◆ Text to read:

Since the late 13th century, Theravada Buddhism
has been a way of life among the Khmer and other lowland peoples of mainland Southeast
Asia. To this day, some 85 per cent of the population in Cambodia live in villages whose
symbolic centers are still the wats, or temple-monasteries. The wat was not only the
moral-religious center of village communities, but served important educational, cultural,
and social functions as well. Until very recent times, the temples were the main centers
of learning with schools and libraries where the Khmer culture and language was preserved
and transmitted from generation to generation. They also served as culturally- and
environmentally-sensitive foci for people-centered development that included, indeed
featured, social safety nets for the poor, destitute, and needy. Until the recent time of
troubles that began with civil war in 1970, it was still common for all men to ordain as
monks at least once in their lives, an act most commonly done as rite of passage for young
men entering adulthood and society.
Through the 1960s, the Kingdom of
Cambodia was commonly known as a peaceful, Buddhist country. It was tolerant of the other
faiths -- Muslim, Chinese, Christian, as well as indigenous peoples -- that constituted
approximately 10 per cent of the population. At the Sixth World Council of Theravada
Buddhists in Rangoon in 1955-56, the Cambodian Sangha, or monastic community, was singled
out for its strong adherence to the Vinaya, or Buddhist discipline. But soon thereafter,
it became caught in and the victim of the ideological conflicts (the "isms" such
as nationalism, whether of "left" or "right," and communism) that
swept through the region.

◆ Dataset extract:
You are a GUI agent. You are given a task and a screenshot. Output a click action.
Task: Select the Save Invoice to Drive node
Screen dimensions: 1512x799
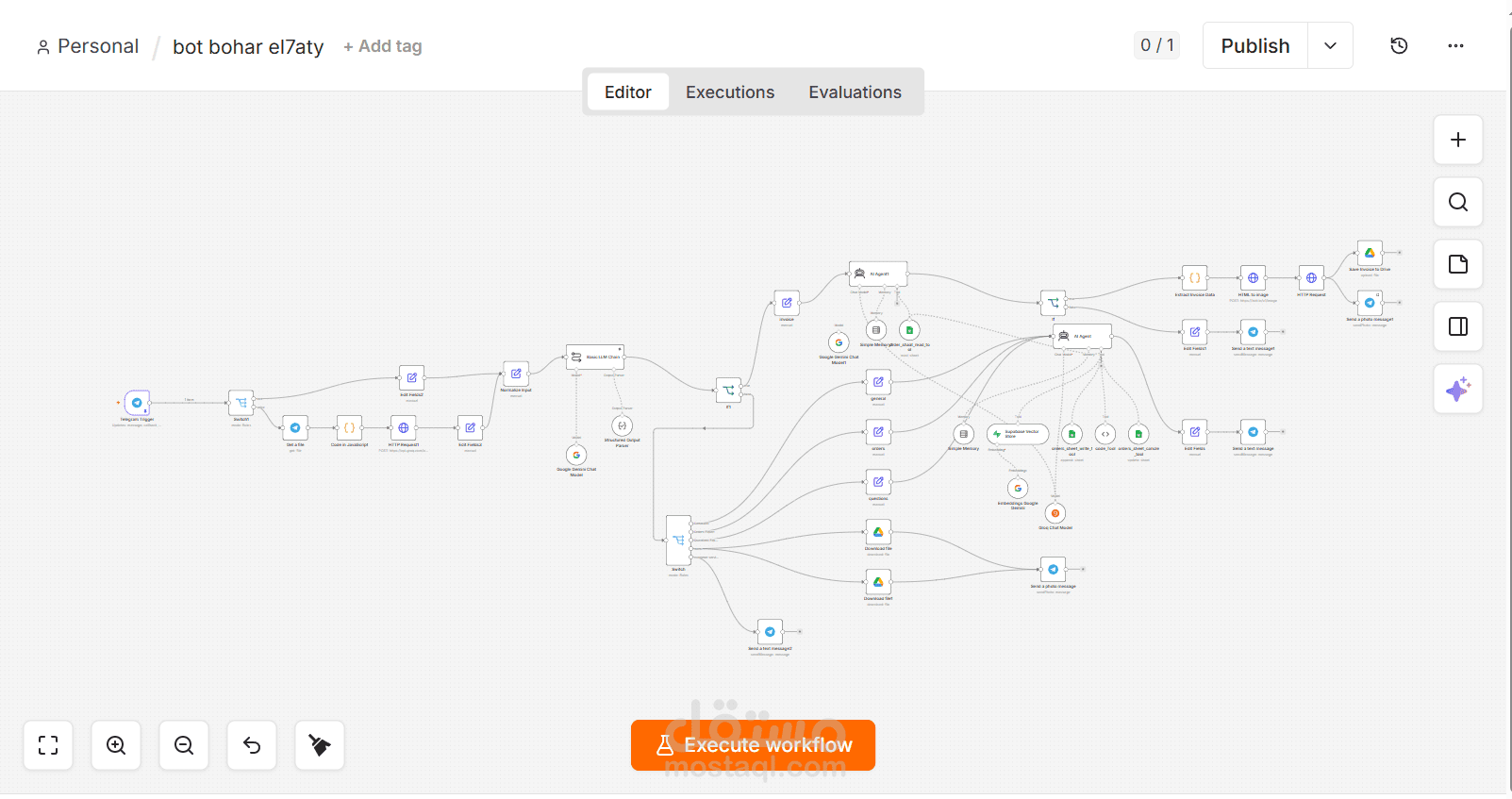coord(1370,253)
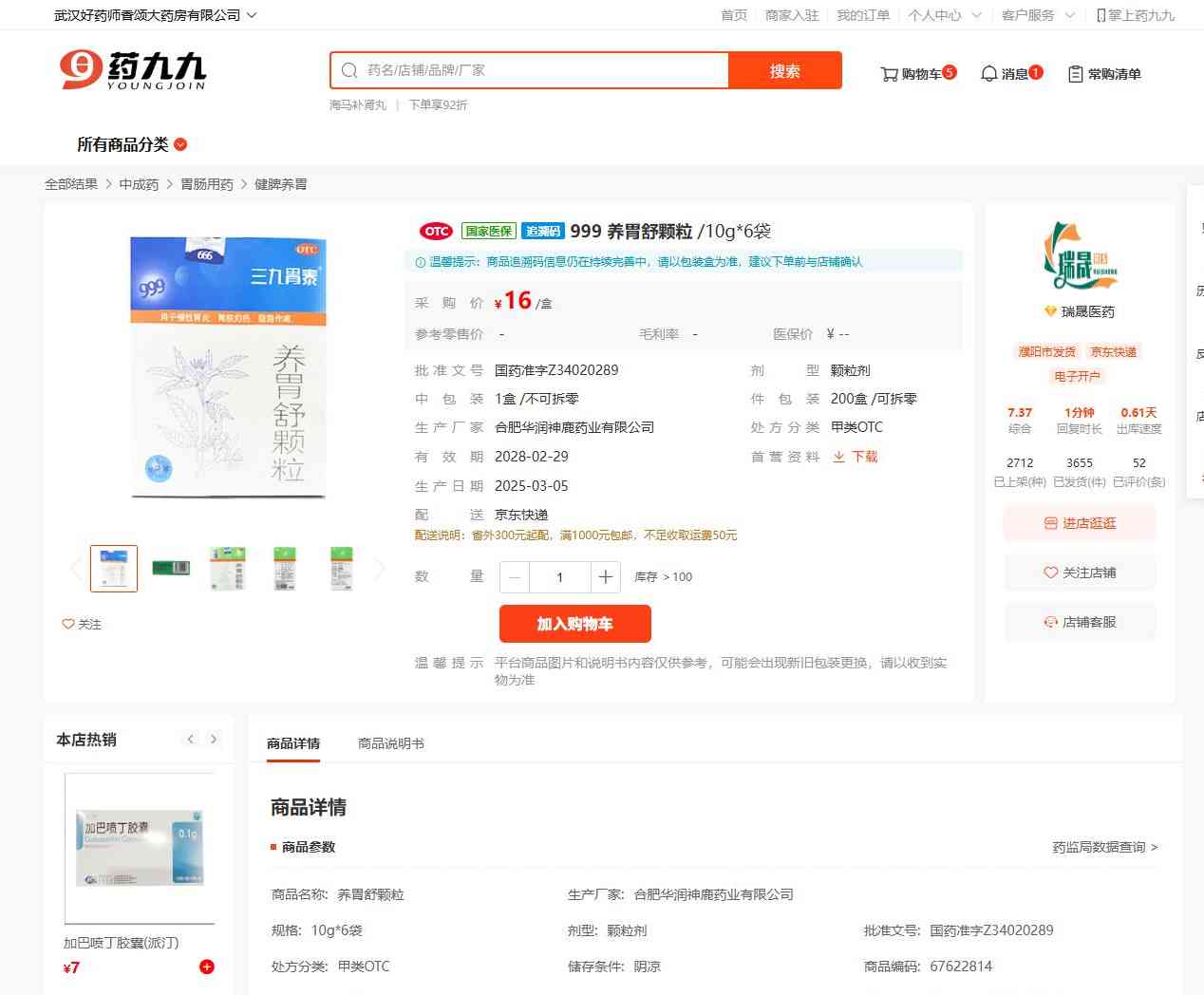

◆ Problem description: From the passage on Buddhism in Cambodia, quote word for word the part that begins at "Through the 1960s, the" and ends after "through the region.".

◆ Result of the task:
Through the 1960s, the Kingdom of
Cambodia was commonly known as a peaceful, Buddhist country. It was tolerant of the other
faiths -- Muslim, Chinese, Christian, as well as indigenous peoples -- that constituted
approximately 10 per cent of the population. At the Sixth World Council of Theravada
Buddhists in Rangoon in 1955-56, the Cambodian Sangha, or monastic community, was singled
out for its strong adherence to the Vinaya, or Buddhist discipline. But soon thereafter,
it became caught in and the victim of the ideological conflicts (the "isms" such
as nationalism, whether of "left" or "right," and communism) that
swept through the region.